Foto: Daniel Beltrá/Greenpeace

O PIB brasileiro está à beira do abismo, mas a devastação da Amazônia cresce 94%. Em meio a pandemia, madeireiros, grileiros e garimpeiros prosperam.

por Gustavo Faleiros*

O Brasil, por conta da pandemia, deve sofrer a pior retração econômica em anos. As últimas projeções do Produto Interno Bruto (PIB) indicam uma queda de pelo menos 3,76 % em 2020 (de acordo com o boletim Focus do Banco Central).

Com a necessária quarentena, o consumo das famílias – motor da economia brasileira – foi duramente afetado, como revelou a deflação de 0,31% no mês de abril – a maior em 22 anos.

Existe, entretanto, um setor que não está sofrendo este revés econômico. Trata-se do ramo de apropriação de grilagem de terras e destruição da floresta amazônica.

Esta frente que emprega homens especializados em invasão de terras públicas e territórios indígenas, roubo de madeira, queimadas, limpeza de lotes com tratores e correntão, segue a todo vapor.

De acordo com os dados mais recentes do monitoramento por satélite do INPE, mesmo com a paralisia na economia, os alertas de desmatamento cresceram 63% em abril em relação ao mesmo período do ano passado.

O mais assustador no entanto é olhar o ciclo anual de desmatamento; a contagem que ocorre entre os meses de agosto e julho de cada ano.

Desde agosto de 2019 até o último mês de abril, o salto de alertas de desmatamento é de 94% ou 5666 km2, área equivalente a 3,7 vezes o tamanho da cidade de São Paulo. Esse é a mais alta taxa para este período desde 2015, quando foi iniciada a série histórica.

O PIB e a taxa de devastação andaram quase sempre juntas. Quando o PIB cresce, o desmatamento costuma disparar O exemplo mais conhecido desta tendência é ano 1995, período pós Plano Real, em que o desmatamento chegou ao seu nível recorde, 29 mil km2.

Houve no entanto, entre 2005 e 2013 um ciclo virtuoso, em que o PIB crescia e o desmatamento caia. Os especialistas atribuem essa inversão ao forte combate ao crime ambiental no período.

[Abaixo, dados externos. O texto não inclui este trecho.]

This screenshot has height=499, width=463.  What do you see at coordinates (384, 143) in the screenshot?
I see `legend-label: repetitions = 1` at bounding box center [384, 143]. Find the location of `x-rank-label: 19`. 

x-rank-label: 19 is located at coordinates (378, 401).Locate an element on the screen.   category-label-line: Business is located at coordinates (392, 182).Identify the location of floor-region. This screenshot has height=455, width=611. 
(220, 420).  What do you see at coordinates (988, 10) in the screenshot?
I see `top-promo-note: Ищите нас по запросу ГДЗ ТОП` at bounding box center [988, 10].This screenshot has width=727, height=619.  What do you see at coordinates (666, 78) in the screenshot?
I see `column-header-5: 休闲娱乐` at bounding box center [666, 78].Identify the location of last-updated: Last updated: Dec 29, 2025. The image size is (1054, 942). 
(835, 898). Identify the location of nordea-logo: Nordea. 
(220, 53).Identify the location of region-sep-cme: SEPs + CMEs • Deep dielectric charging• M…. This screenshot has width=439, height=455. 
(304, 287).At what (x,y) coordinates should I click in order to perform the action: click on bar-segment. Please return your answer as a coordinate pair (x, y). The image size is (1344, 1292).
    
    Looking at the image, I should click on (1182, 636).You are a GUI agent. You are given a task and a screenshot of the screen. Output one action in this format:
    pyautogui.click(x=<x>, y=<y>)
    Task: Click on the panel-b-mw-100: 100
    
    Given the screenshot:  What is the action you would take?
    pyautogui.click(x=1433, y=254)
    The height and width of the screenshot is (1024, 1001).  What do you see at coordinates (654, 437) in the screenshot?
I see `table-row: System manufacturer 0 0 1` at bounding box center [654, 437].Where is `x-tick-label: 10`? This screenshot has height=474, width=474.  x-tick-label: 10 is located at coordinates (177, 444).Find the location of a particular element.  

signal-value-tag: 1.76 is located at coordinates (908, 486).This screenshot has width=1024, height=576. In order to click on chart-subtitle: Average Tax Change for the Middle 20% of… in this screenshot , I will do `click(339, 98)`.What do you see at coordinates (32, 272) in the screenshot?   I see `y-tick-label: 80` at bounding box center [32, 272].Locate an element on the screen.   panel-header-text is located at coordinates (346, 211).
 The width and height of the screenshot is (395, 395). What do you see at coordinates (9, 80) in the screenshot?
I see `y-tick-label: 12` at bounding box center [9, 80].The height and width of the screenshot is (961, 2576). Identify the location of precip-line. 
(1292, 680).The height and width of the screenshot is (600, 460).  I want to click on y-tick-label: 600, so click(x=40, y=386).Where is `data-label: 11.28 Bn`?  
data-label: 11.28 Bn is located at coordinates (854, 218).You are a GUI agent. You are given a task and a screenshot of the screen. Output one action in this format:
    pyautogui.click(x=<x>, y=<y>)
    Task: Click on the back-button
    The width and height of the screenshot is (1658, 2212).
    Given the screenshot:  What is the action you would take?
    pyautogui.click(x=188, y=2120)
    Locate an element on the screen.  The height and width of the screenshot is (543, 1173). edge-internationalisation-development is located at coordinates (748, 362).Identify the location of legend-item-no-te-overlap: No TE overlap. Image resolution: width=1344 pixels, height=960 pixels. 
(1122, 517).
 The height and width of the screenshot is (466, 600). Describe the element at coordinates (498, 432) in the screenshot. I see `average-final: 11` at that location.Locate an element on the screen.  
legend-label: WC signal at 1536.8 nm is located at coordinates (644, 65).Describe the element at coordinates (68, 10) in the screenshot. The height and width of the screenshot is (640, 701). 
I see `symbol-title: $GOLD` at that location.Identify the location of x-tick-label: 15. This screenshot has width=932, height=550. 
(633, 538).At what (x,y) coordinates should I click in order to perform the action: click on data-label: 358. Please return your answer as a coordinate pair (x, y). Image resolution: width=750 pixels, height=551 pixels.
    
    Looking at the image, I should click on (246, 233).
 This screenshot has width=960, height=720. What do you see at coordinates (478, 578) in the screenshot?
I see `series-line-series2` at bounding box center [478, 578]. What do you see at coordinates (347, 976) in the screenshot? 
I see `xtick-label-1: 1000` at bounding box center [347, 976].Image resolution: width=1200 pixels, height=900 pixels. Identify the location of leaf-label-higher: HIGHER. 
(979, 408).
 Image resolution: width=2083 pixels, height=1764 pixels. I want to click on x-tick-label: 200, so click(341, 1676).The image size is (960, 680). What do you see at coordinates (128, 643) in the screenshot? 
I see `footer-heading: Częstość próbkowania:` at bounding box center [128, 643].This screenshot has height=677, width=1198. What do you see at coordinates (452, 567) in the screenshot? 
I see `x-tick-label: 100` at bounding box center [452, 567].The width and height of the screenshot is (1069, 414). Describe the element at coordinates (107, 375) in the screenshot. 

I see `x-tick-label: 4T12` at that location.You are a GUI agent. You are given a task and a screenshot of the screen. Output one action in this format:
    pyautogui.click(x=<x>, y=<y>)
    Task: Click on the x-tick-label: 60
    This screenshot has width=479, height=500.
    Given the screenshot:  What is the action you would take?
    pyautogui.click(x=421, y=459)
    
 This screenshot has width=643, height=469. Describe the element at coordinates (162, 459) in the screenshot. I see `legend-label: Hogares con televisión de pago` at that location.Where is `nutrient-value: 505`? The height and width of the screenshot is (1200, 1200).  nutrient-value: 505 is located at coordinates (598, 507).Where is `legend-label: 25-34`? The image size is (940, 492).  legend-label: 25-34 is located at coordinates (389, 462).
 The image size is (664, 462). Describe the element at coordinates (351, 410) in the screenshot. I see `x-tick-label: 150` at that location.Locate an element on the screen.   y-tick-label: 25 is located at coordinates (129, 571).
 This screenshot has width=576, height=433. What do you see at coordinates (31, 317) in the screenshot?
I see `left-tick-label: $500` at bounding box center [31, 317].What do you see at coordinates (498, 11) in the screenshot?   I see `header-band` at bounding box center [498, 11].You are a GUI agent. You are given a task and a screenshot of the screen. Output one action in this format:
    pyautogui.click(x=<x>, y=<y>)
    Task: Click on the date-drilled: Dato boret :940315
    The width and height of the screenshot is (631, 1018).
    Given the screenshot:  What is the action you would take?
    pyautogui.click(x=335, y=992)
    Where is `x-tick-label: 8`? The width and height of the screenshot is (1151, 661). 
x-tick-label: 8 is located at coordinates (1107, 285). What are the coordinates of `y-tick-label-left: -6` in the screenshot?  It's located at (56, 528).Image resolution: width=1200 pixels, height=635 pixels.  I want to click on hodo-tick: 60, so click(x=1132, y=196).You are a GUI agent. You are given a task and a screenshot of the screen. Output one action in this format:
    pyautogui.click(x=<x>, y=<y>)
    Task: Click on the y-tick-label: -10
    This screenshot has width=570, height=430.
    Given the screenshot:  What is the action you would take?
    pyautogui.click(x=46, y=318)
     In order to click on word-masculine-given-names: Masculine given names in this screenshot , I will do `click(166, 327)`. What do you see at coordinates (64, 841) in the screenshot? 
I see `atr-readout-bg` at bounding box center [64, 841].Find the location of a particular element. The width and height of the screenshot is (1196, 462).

Portanto, o descolamento radical entre a economia formal e o desmatamento, como o que estamos vendo agora, não é trivial.  É um indicador de que a atividade de desmatamento passa ao largo das contas nacionais. Ou seja, é no mínimo informal. Muito provavelmente, criminosa.

Este setor,  que não está classificado pelo IBGE, podemos chamá-lo de a “economia dos homens de bem”. Pois é assim que o trata com carinho o presidente Jair Bolsonaro.

Assim o faz quando, ele, o presidente da República, repreende os fiscais do Ibama que combatem os madeireiros e garimpeiros: são eles as pessoas de bem atacadas pelos maldosos fiscais.

Ricardo Salles, por exemplo, do Ministério do Meio Ambiente, seguiu o exemplo do chefe e assim justificou a visita a Guajará Mirim (RO) em julho do ano passado, quando prestou solidariedade aos madeireiros que se revoltaram contra “abusos” do Ibama.

Agora, o crescimento vigoroso de alertas de desmatamento durante a pandemia da Covid-19 mostra que as atividades ilegais, como a grilagem e os garimpos, dominaram geral.

O pesquisador Paulo Mountinho do Instituto de Pesquisas da Amazônia (IPAM), com quem conversei há poucos dias, afirma que existe um padrão de desmatamento que vem se mantendo desde o ano passado.

Há uma parcela significativa dos alertas que indicam abertura de áreas de grande extensão, de 500 hectares ou mais. Destas, há um percentual relevante (33%) que está ocorrendo dentro de terras públicas, segundo estudo publicado pela equipe do IPAM.

Tão rápida aceleração nas taxas de desmatamento expõe a inoperância do governo federal, com sua já notória desmobilização do Ibama. O tão falado Conselho da Amazônia, liderado pelo vice-presidente Hamilton Mourão tampouco mostrou a que veio.

Estamos chegando no período das queimadas. O alto indíce de derrubadas já registrados neste começo de 2020 nos conta que há um estoque de biomassa pronto para pegar fogo e enviar fumaça pelos ares.

Mais fumaça, mais problemas respiratórios. Na Amazônia, onde a cada dia cresce o impacto da Covid-19, queimadas sem controle devem trazer uma realidade ainda mais trágica.

*Gustavo Faleiros é editor do InfoAmazonia.